Fundamental Report
Supply-Side Takeaway: The domestic market experienced its first significant production drop; however, despite this encouraging sign, the softer-than-anticipated demand will take time to chew through the surplus. Furthermore, July’s imports are indicating an uptick from June’s easing of arrivals. Thus, in the near term, prices are likely to remain under pressure.
Imports and the Domestic: Global HRC price differential contracted further, continuing to remain negative. This week’s convergence was the result of the domestic spot price dropping further, while the global average experience a slight rise. On the imports side, we received our first look at July arrivals, with preliminary data pointing to a notable increase from June’s import estimate. Given that it is the first week of data for July, we anticipate this figure to be revised, yet maintain to be higher level than June’s ease of imports. Finally, domestic production notably ticked down, falling below the 1.7m net tons level, hitting its lowest level since January.

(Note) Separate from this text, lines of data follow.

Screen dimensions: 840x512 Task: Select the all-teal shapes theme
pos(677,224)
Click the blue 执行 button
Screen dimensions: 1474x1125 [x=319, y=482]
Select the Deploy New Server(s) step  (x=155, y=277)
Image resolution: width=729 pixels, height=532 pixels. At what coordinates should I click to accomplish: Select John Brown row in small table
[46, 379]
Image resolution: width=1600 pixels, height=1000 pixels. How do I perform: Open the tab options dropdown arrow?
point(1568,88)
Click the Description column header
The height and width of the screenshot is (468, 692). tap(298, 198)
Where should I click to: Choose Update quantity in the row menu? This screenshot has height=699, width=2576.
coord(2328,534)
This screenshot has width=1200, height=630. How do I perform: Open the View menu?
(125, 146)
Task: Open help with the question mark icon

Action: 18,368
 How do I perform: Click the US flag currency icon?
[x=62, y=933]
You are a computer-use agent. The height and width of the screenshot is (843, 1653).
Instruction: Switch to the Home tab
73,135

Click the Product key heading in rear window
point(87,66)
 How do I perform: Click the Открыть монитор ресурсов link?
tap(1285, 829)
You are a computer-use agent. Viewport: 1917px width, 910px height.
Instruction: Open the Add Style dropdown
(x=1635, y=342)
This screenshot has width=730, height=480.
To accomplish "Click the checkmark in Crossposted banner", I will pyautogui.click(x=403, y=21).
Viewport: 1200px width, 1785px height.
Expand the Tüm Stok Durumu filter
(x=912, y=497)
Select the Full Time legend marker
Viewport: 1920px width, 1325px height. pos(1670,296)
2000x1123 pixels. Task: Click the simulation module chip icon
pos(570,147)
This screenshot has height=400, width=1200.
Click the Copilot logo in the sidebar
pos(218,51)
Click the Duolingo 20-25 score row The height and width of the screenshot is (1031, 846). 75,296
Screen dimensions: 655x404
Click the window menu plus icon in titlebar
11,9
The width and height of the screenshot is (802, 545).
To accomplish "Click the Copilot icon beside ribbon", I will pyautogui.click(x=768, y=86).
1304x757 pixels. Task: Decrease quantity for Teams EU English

HRC Spot Prices – US Domestic & Global
- The global HRC spot price rose to $684 from $682. This increase was mainly due to a +$6 in Europe, a +$5 in China, and a +$1 in Korea.
- The Domestic – Global HRC spread contracted further this week, narrowing from -$7 to -$19.
Total Sheet Imports (s.ton)
- This week’s imports estimated sheet arrivals for July indicate a substantial increase from June’s easing, rising to 1041k tons from June’s estimate figure of 864k.
- Potentially seeing the impact/roll over from the shipping delays as the begin to That said, expect volatility as we move towards the long run average.
Domestic Production (s.ton)
- For the week ending on July 6th, capacity utilization ticked down by -1.2% to 76.3% and domestic raw steel production fell to 1.695m from 1.721m/tpw, its first time below 1.7m since January.
- This brings the year-to-date production to 45.569m, operating at a rate of 4%, -2.7% below this point last year.